[Action item] Pictures aside, please retype the whole listing word for word.

[Extracted material]
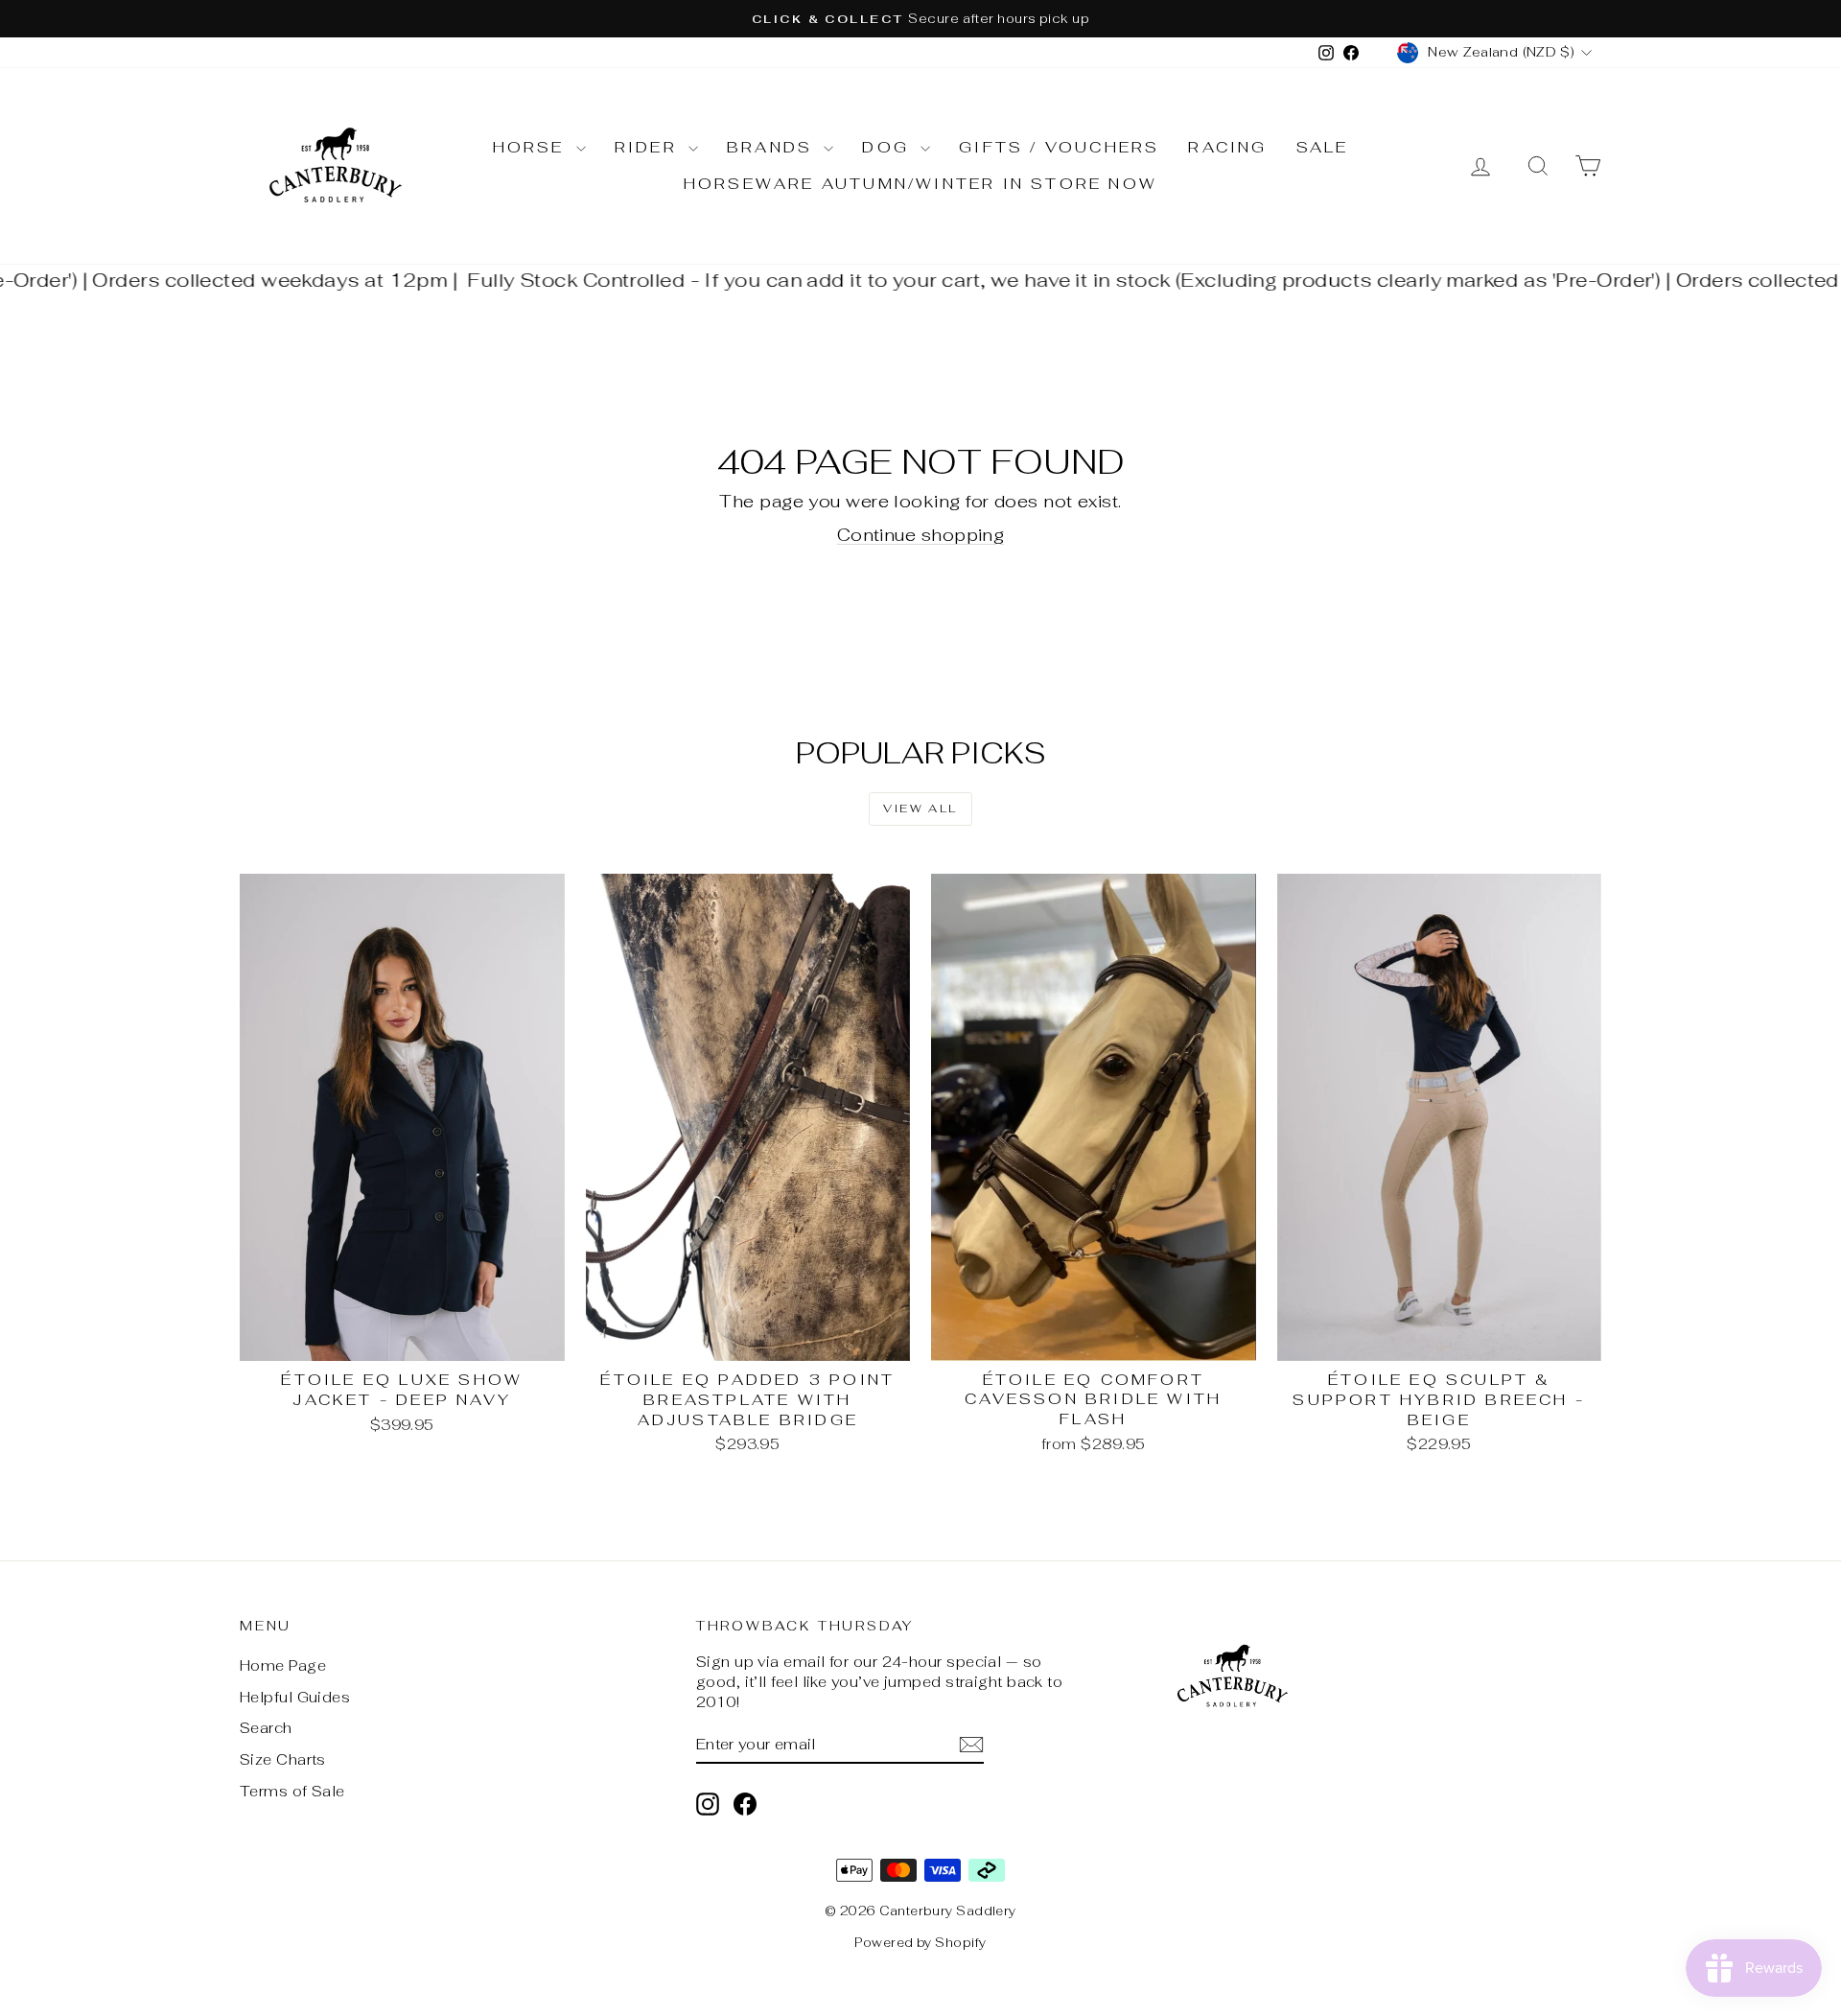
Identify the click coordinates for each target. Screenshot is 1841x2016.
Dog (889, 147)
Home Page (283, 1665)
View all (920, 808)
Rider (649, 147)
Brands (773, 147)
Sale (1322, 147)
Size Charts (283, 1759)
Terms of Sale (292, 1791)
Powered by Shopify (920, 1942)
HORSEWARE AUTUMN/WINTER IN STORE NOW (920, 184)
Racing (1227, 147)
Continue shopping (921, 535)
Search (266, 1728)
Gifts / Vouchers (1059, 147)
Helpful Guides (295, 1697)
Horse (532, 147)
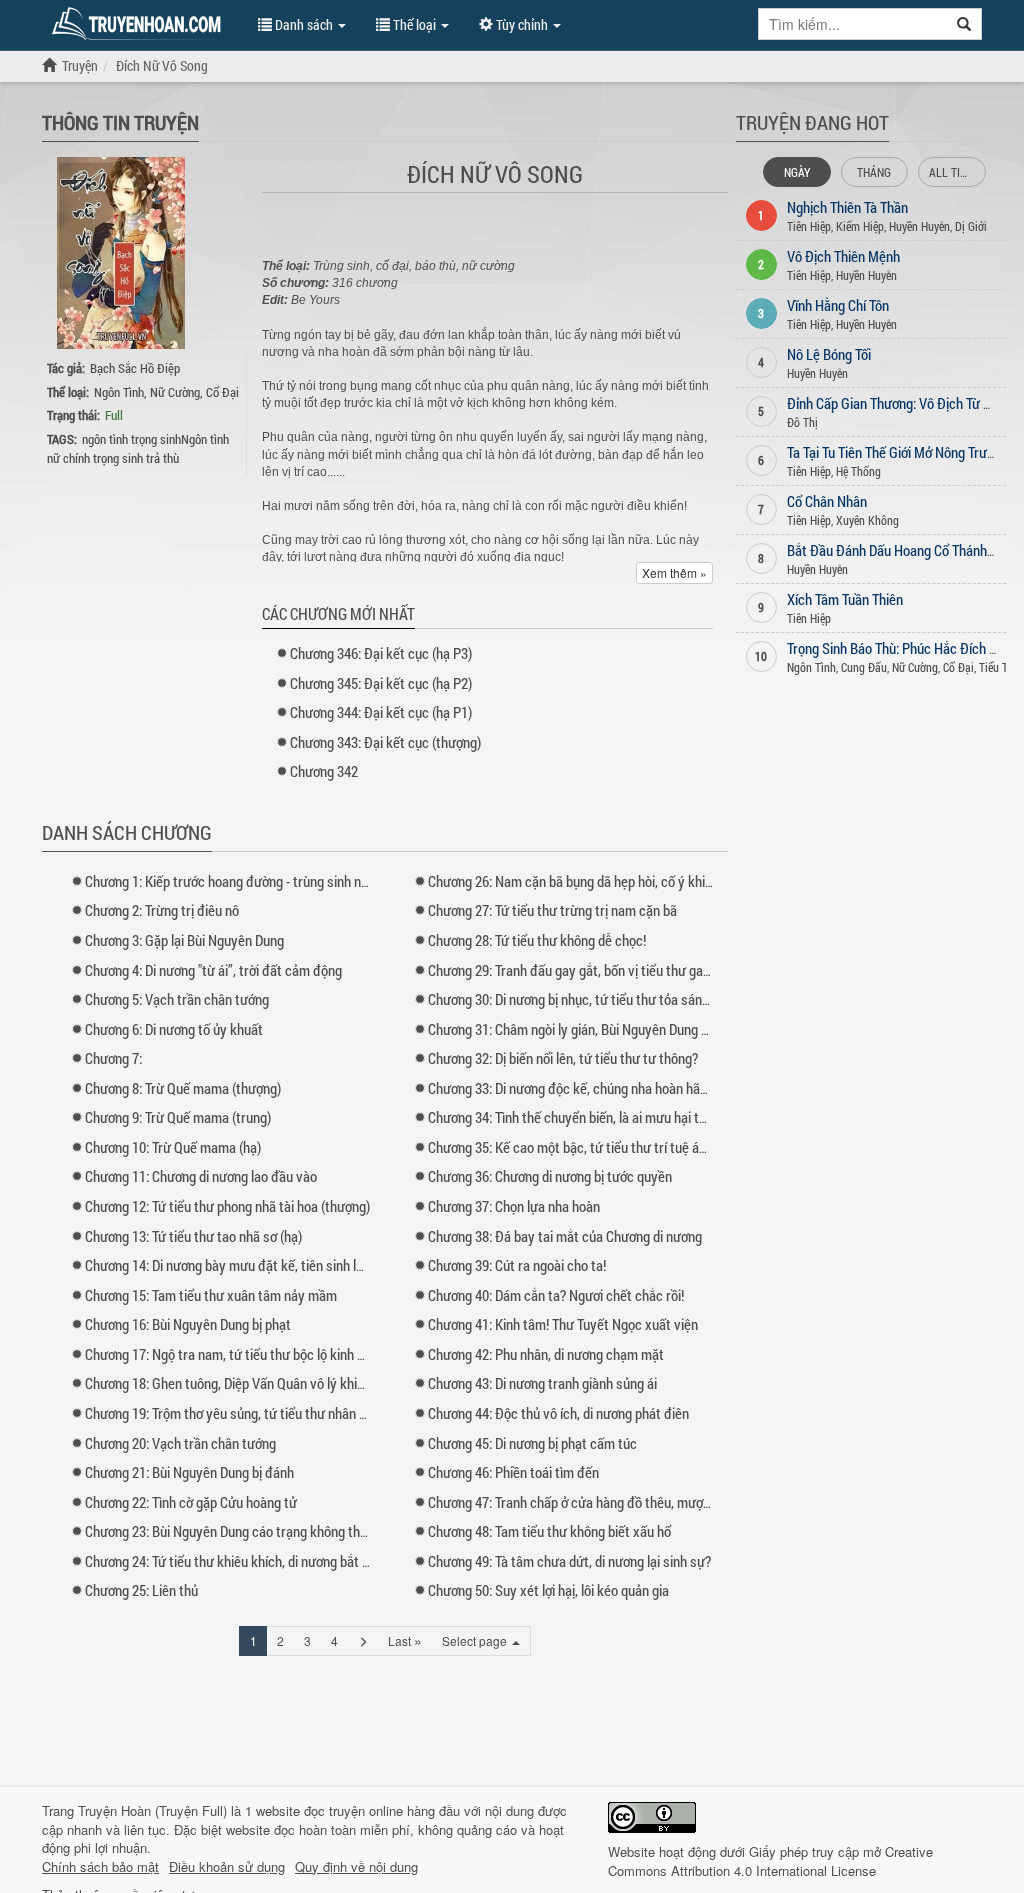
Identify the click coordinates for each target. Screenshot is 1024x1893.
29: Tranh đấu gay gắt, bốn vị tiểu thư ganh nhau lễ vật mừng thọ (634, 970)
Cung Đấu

[Answer to the problem]
Identify the click coordinates for each target. Screenshot is 1841x2016.
Dog (889, 147)
Home Page (283, 1665)
View all (920, 808)
Rider (649, 147)
Brands (773, 147)
Sale (1322, 147)
Size Charts (283, 1759)
Terms of Sale (292, 1791)
Powered by Shopify (920, 1942)
HORSEWARE AUTUMN/WINTER IN STORE NOW (920, 184)
Racing (1227, 147)
Continue shopping (921, 535)
Search (266, 1728)
Gifts / Vouchers (1059, 147)
Helpful Guides (295, 1697)
Horse (532, 147)
Identify the click coordinates for each target. Screenshot is 1024x1893.
29: Tranh đấu gay gắt, bốn vị tiểu thư ganh nhau lễ vật mừng thọ (634, 970)
Cung Đấu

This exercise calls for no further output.